In the face of such calamity, would the Galactic Empire, a supremely powerful organization spanning systems and planets of countless millions, guided by the Sith belief that those with the capacity of vision and the ability to lead have a duty to do so, and to make the hard choices about the destiny of the universe, simply disappear? Of course not. The Sith understand that the arc of history is long, and it bends toward barbarism and chaos – and that those who understand this and have the capacity to change that arc have a duty to do so in the interests of order, for the benefit of all creatures. They should not merely sit around in monkish robes intoning about balance, controlling passions, refusing to intervene, watching history happen with the dispassion of an ascetic.

For the Sith, the setback at Endor would not destroy them. They would be more inspired than ever to crush the rebellion and its little destructive furry moppets.

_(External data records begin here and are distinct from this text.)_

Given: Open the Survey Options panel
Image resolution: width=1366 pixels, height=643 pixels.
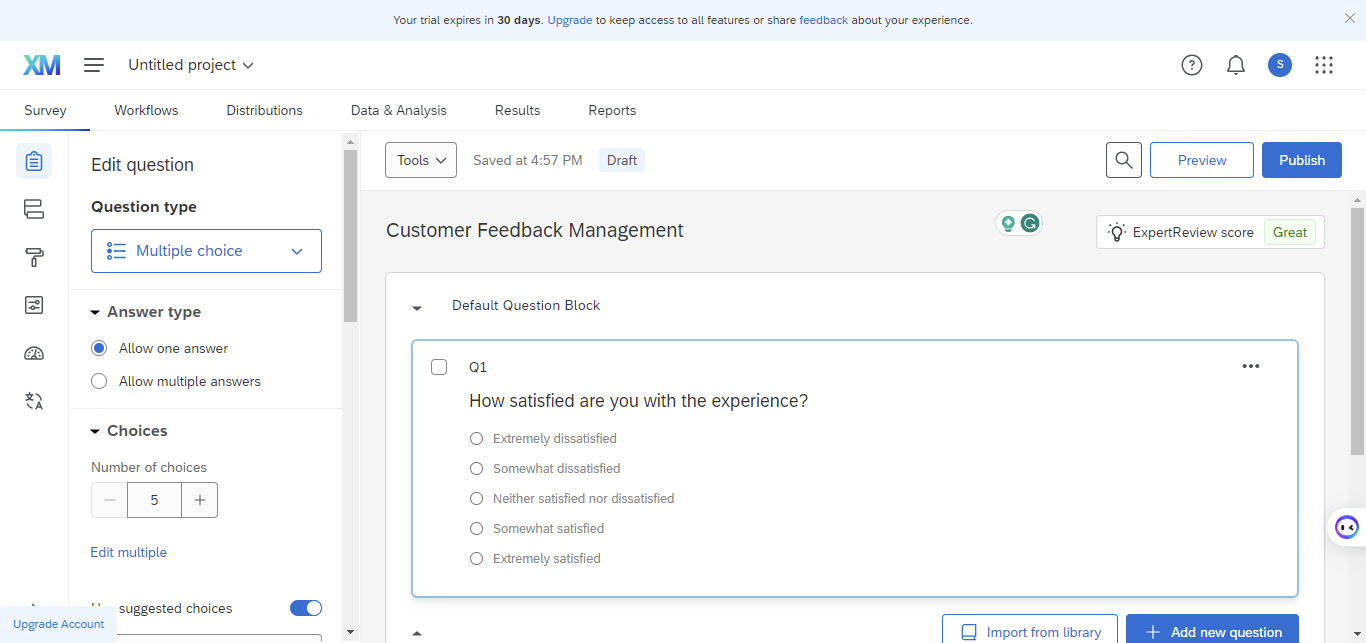Looking at the screenshot, I should 34,305.

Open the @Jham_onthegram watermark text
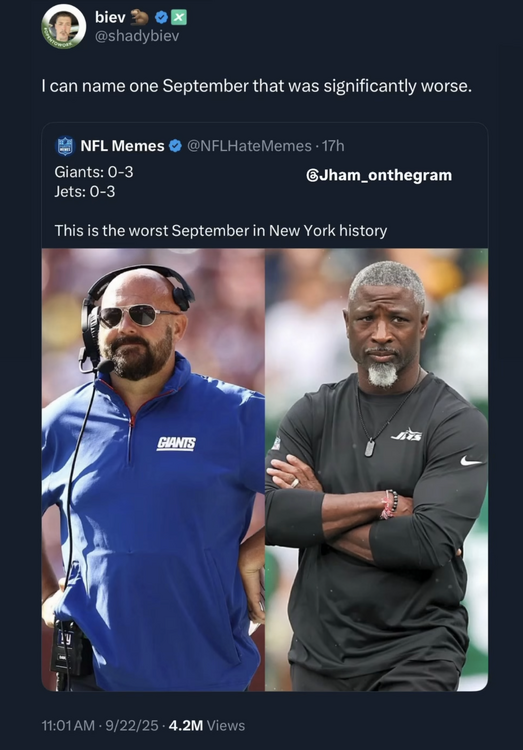click(379, 176)
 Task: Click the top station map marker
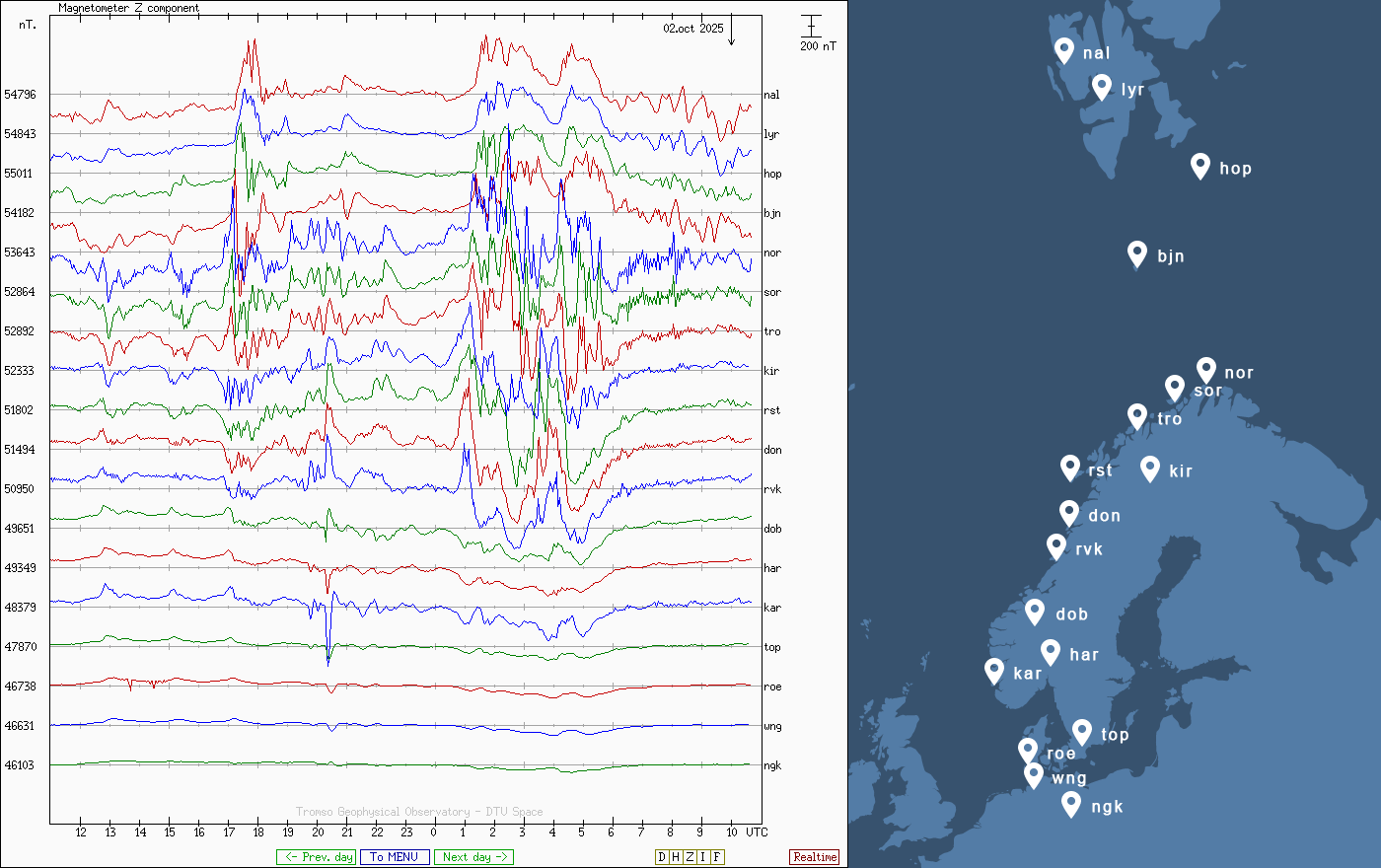pos(1082,732)
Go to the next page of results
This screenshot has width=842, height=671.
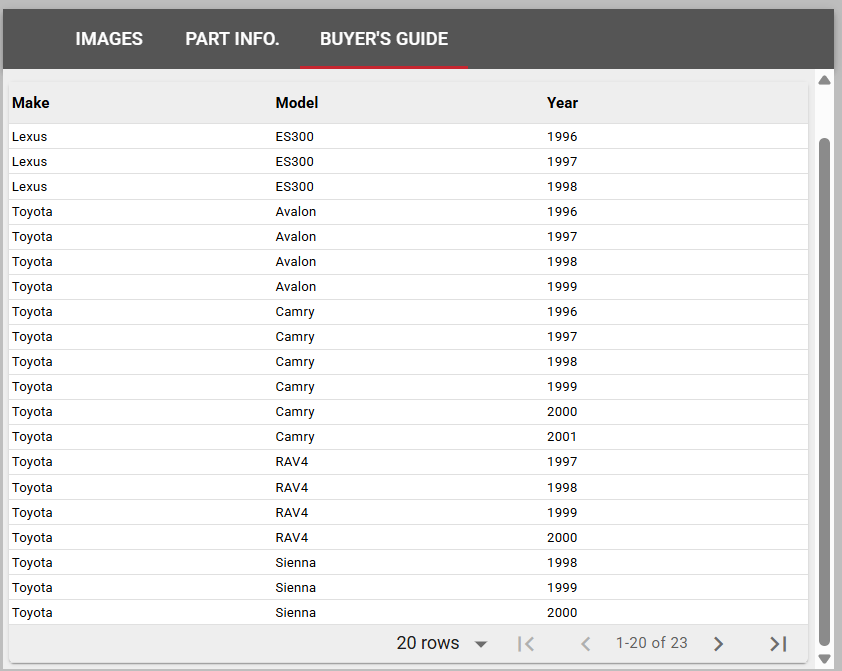point(718,643)
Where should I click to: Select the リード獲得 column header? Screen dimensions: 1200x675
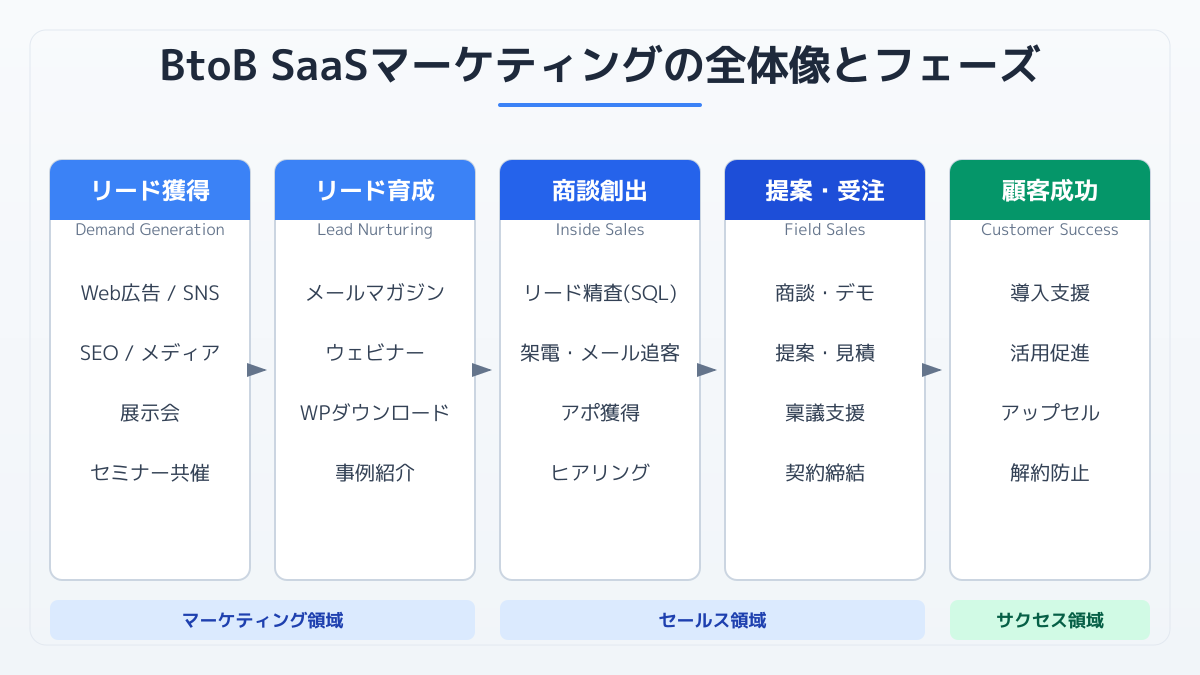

In Domenech's telling, order is the only good choice. It doesn't matter how brutally applied that order is, it doesn't matter how many collateral deaths there are, the only thing that matters is suppressing "barbarism and chaos". One gets the sense, especially reading the comments, that a great number of conservatives chafed at George Lucas' earlier ham-handed attempts to tie in Bush/43 foreign policy to the franchise. If so, it was because they were so clearly on the wrong side. The Jonathan V. Last alt-universe story errs, not in its reading of the Empire, but in its witless, soulless mania for power. Someone who could write the words, "Palpatine is a dictator--but a relatively benign one, like Pinochet" has not lived in a state where people could be taken from their beds, never to be heard from again. That Domenech does not realize this (and apparently looks on approvingly) shows he makes the same mistake all who pretend to dictatorship do: they imagine themselves in power indefinitely, and exclusively.

2021-09-22: Fixed the Jonathan V. Last Empire link (the Weekly Standard is a thing of shreds and patches).